Introducing your wife or girlfriend to guns? Here’s how to do it wrong.
Women are currently the fastest-growing demographic of new shooters, but it seems every time I go to the range I see some dude doing his level best to reverse that trend with his female companion. So if your goal is to ensure that your wife, girlfriend (or both) walk away from their first shooting experience even more disappointed than they were the first time you dropped trou, here’s how to make that happen.
1) Make It Hurt
One key element to making sure that she has a horrible time is to choose a gun for her to shoot that’ll bring tears to her eyes. Might I recommend something in an airweight revolver, ideally loaded with +P ammunition? What you’re going for here is the maximum amount of power recoiling back through something that weighs under a pound, with no kick-softening semi-auto action to pull the punch.
Perhaps you’re more interested in turning your sweetie off of long guns forever, instead. In that case, try a pistol-gripped 12-gauge shotgun…and go ahead and let her shoulder it and put her cheek on what there is of the stock. What does she need her front teeth for, anyway, amirite fellas?
2) Cum On, Feel the Noize
She’s always saying you don’t listen, so show her what’s what by making sure she won’t be able to hear anything you say for a while. Start by going to an indoor range on a Saturday afternoon when it’s busiest. Then, make sure she uses foam ear plugs with no additional hearing protection. For extra credit, go with a long gun (preferably a rifle chambered in something tasty like .308 Win. Mag) so she can get the benefit of all those nice decibels through bone conduction as well as through the air. It might be the last time she ever conducts a bone (with you, anyway), but she’ll never nag you to come along to the range again!

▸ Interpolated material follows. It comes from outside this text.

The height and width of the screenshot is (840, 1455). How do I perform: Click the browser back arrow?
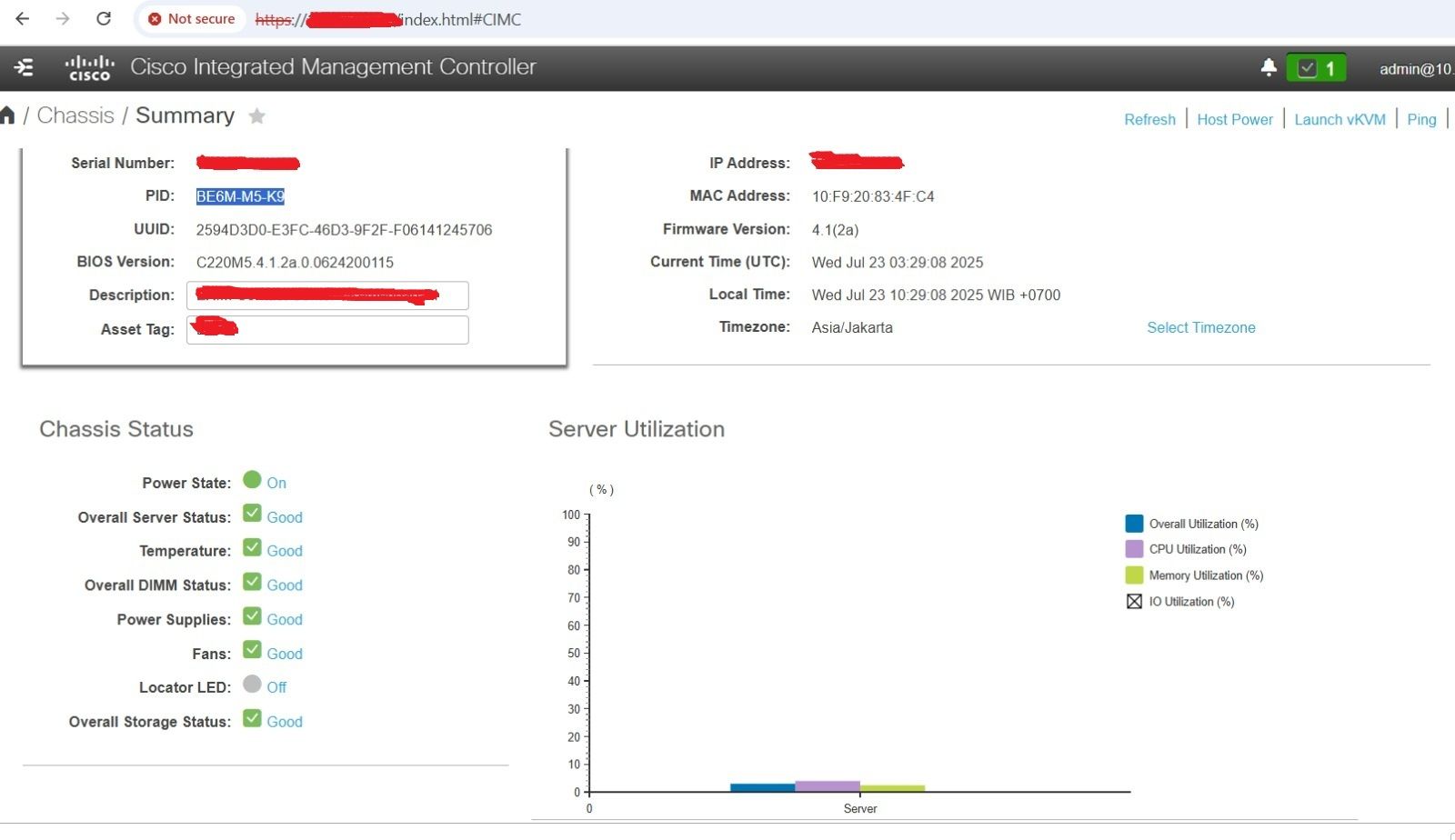pos(22,19)
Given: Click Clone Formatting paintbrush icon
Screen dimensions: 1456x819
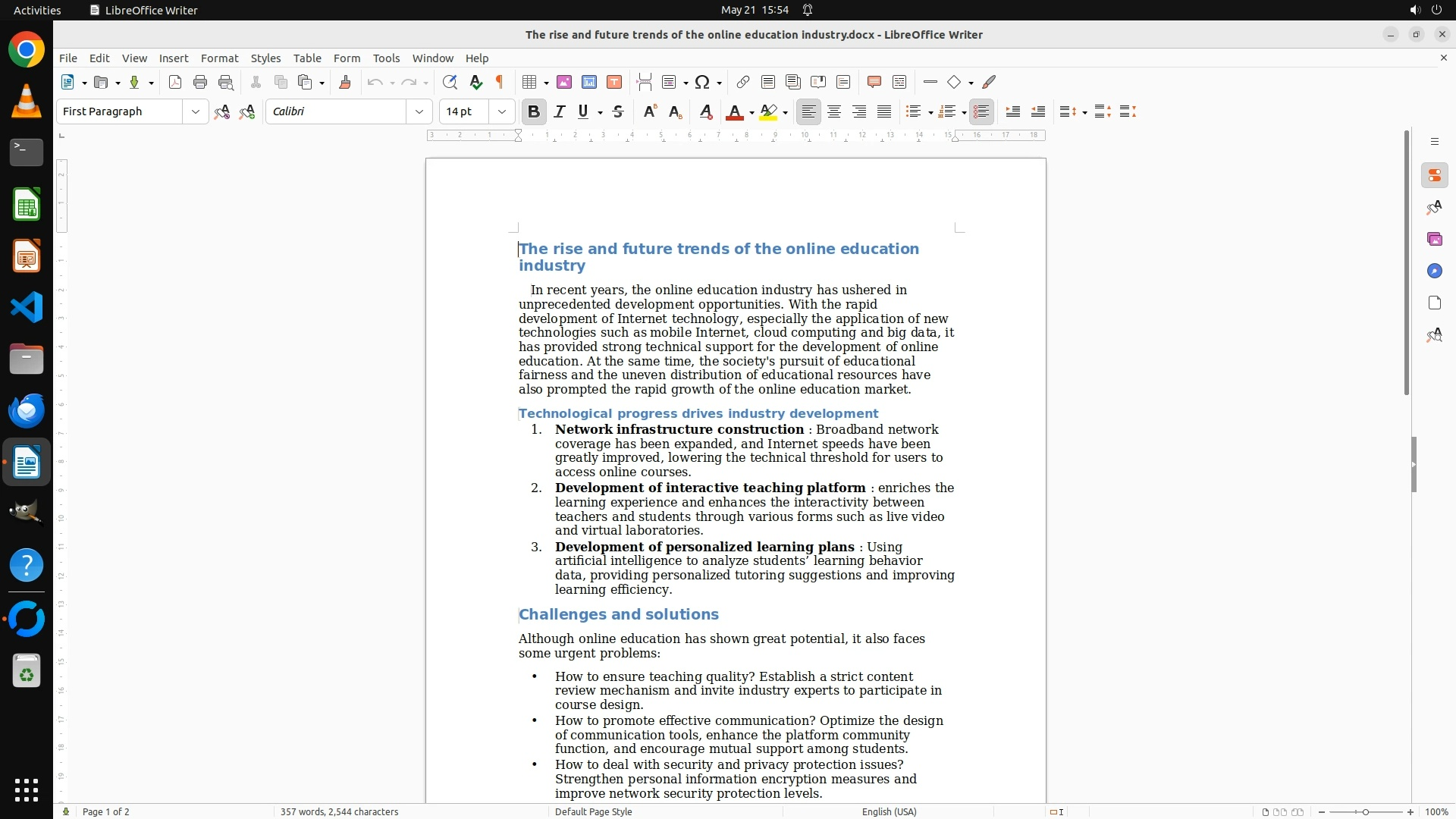Looking at the screenshot, I should click(x=345, y=82).
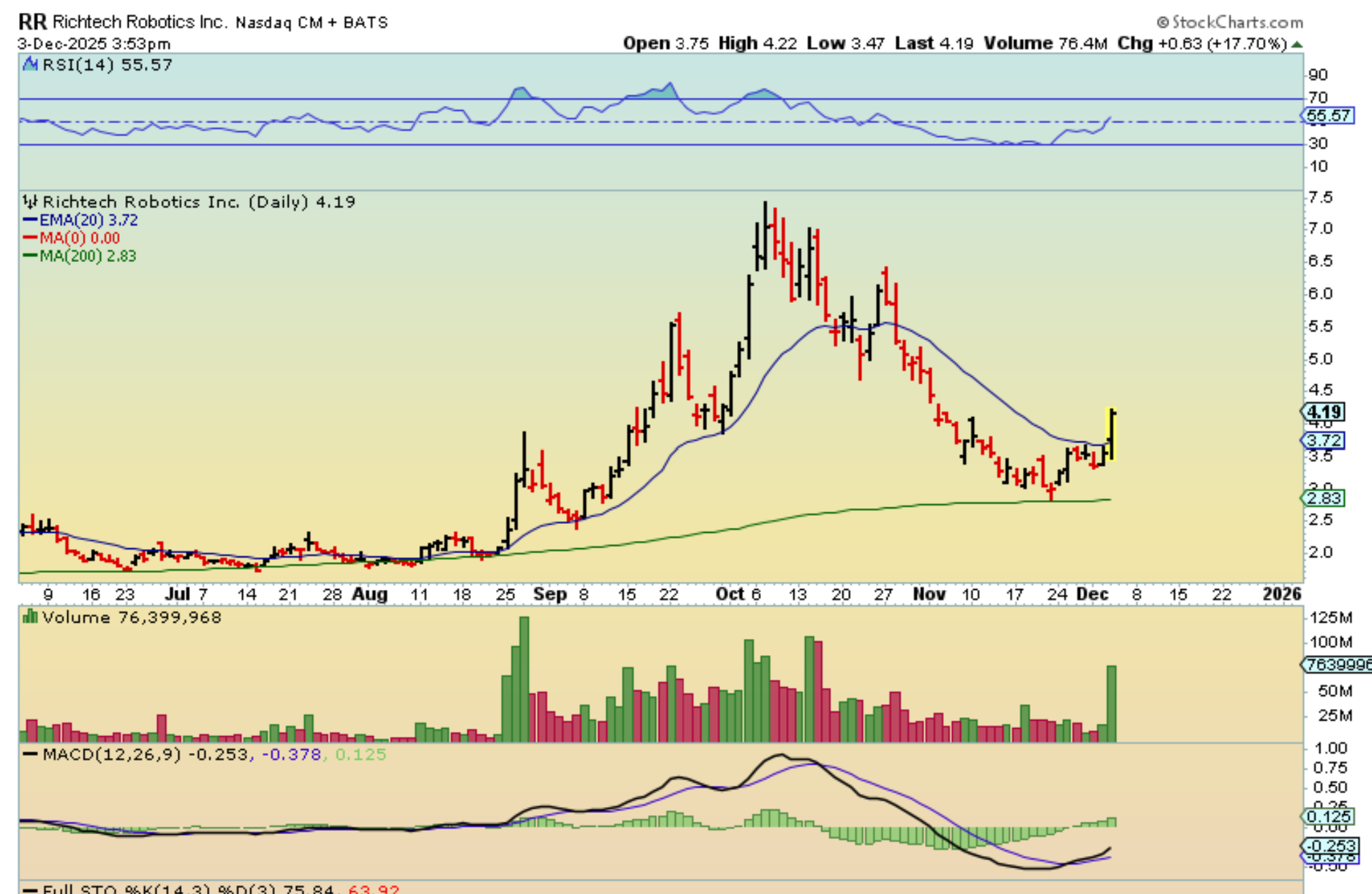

3) Milk It For Social Media Attention
As long as you’re busy making sure that your significant other is having a horrible time, why not monetize her discomfort by filming her and posting it to YouTube? Yes, you can join the ranks of hilarious video pranksters by getting some sweet footage of her flinching or, better yet, being visibly in pain from the hardest-recoiling gun you could find. Make sure you shout “IT’S JUST A PRANK, BRO!” and wait for those sweet, sweet pennies to come tinkling into your piggy bank. You can use them towards a new apartment after she boots you to the curb!